If impeachment ushered Starr offstage, it also freed up his prosecutors to work quietly on the office's next act. One murky plot line concerns Kathleen Willey's story of presidential groping, which Clinton denied to the grand jury, and what she calls intimidation to silence her. Last week Maryland private detective Jared Stern told TIME that he has appeared twice before Starr's grand jury to answer questions about Willey and Nathan Landow, a Clinton-Gore fund raiser. Landow claims that his lawyer, acting without his permission, hired Stern to investigate Willey. Stern won't comment on who hired him, but he does say that prosecutors asked him if he was the so-called mystery man who allegedly made menacing comments to Willey about her children. Stern says it wasn't he, but that he has reason to believe her claim.

Another coming chapter is the prosecution of Julie Hiatt Steele, Willey's former confidant who was indicted last month on charges of perjury and obstruction. Starr's team is also preparing for trials of two previously jailed Whitewater figures: Webster Hubbell (on the charge of making false statements) and Susan McDougal (on the charge of criminal contempt for stiff arming Starr's inquiries).
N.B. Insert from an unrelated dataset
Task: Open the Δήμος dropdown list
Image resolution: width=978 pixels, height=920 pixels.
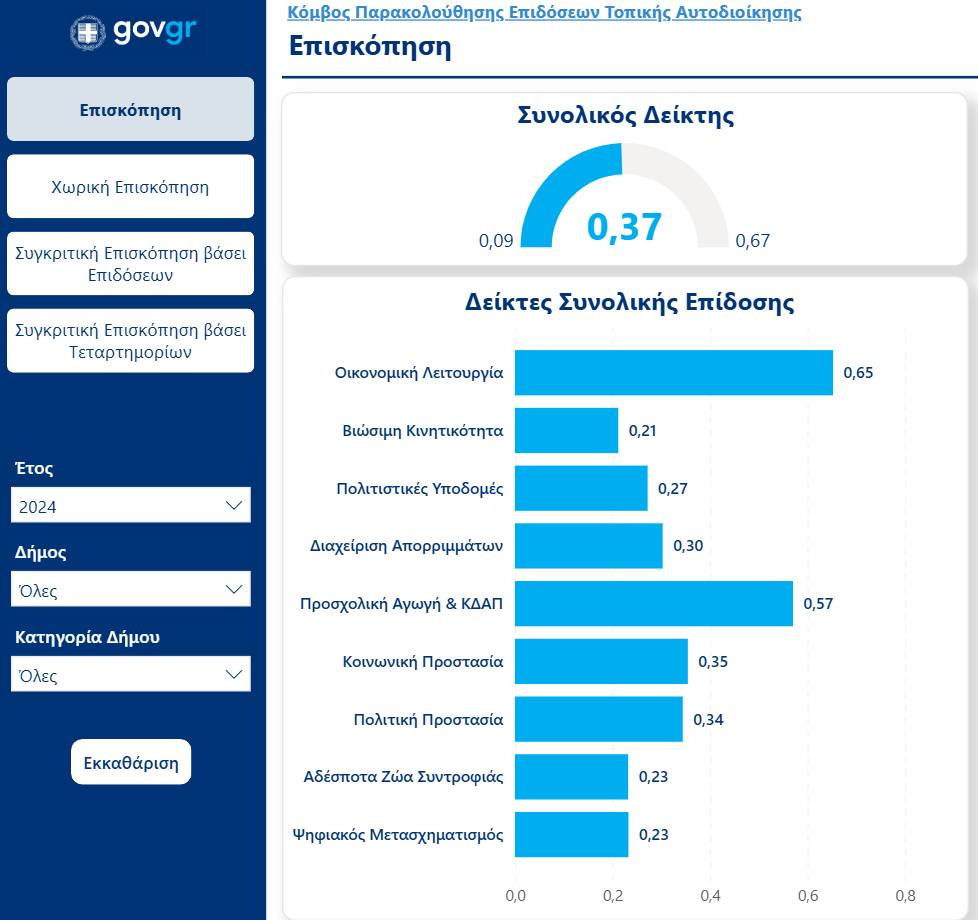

The onetime Clinton confidants have long been suspected of withholding dirt, but if they haven't cracked yet, it's hard to imagine they ever will. The ultimate question for Starr is what to do legally with the case that fell short politically. A sign that an indictment isn't imminent is the departure for private practice of Starr's day-to-day manager of the Lewinsky probe, Bob Bittman, and his top appellate litigator, Brett Kavanaugh. Soon after the trial ends, Starr will come under pressure to shut it all down and return to private practice. He is famously immune to such pressure, but if he decides not to indict Clinton, there's little reason to keep going. He could hand his open cases to the Justice Department and move on.

Then what? Starr will be able to command hefty sums practicing law, writing a book, giving lectures or advising corporate boards. And he will probably indulge his passion for teaching, as he planned to do in 1997 when he accepted a dual deanship at Pepperdine University, only to bow out and lose the opportunity after he was accused of abandoning ship. Whatever job Starr ends up taking instead, will he ever be able to shake his sense of unfinished business left behind?